勉強になったと言っていただけて光栄です。難しい文法事項は、知識として理解するのはなかなか大変ですが、それがセリフのニュアンスと深く関わっている場合だと、すんなり受け入れられる場合も多いですね。どうしてその文法事項を使わないといけないか、という必然性がわかるから、でしょうか。
キスしてしまった後で、「もしキスする前だったら…だったのに」なんて言われたら、チャンドラーとしてはたまらない、そういう気持ちが理解できると、この仮定法過去完了の「重さ」みたいなものがわかりますよね。私も、ドラマのセリフをじっくり見つめるようになってから、学校で習っていた文法の本当の意味のようなものがわかり始めた気がします。

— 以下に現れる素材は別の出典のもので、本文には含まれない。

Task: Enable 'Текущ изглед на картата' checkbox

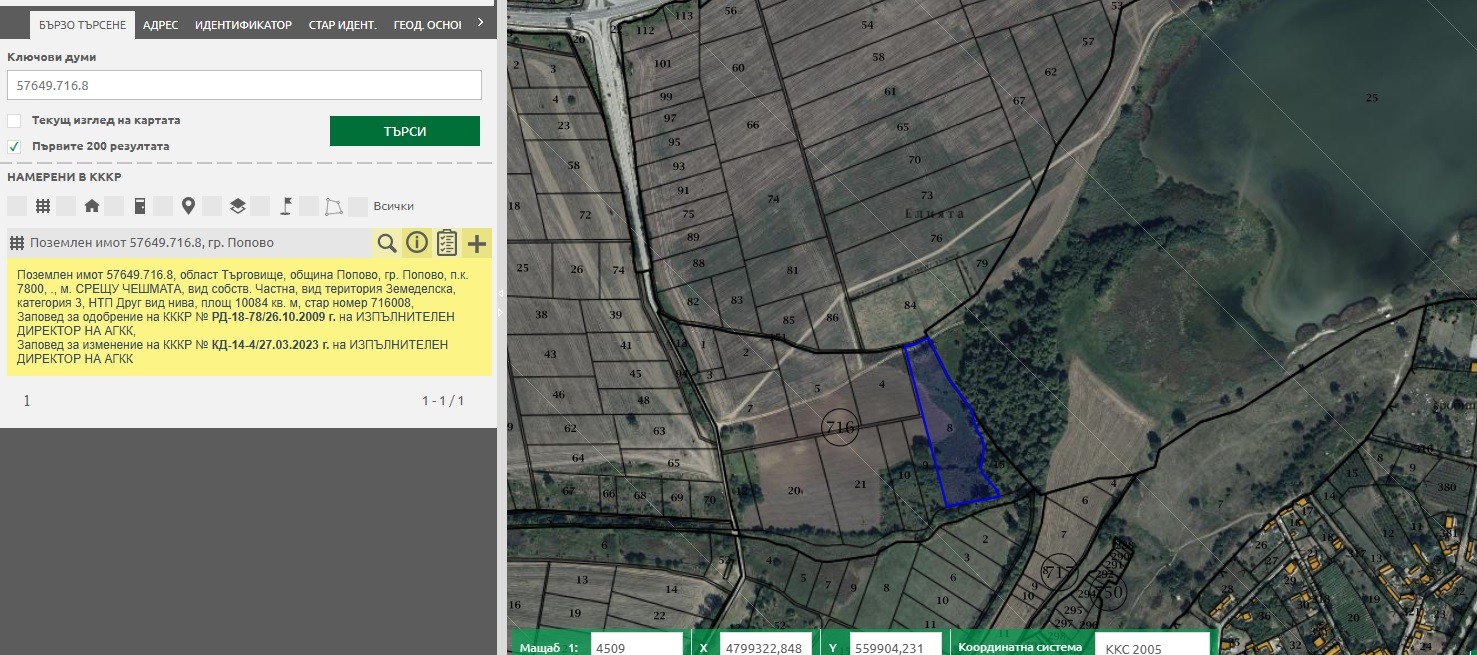Action: [15, 121]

ご意見ありがとうございます。おっしゃる通りだと思います。
チャンドラーのセリフが「寝ぼけた」感じに聞こえた、ということなんですね。そんなことしておいて許してもらえると思ってるなんて、なんてのんきな、みたいな呆れでしょうか。今まで友達を裏切ったことがあれば、その後の修羅場も経験しているだろうけど、そんなコメントがでるくらいだから、そういう経験ないのねぇ、ということですね。
よくそんな寝ぼけたことが言えるわねぇ、みたいに呆れた後で、「友達を裏切った経験がない、ということは、友達の私たちとしてはありがたいことだけど」と付け加えているわけですね。
ご意見ありがとうございました。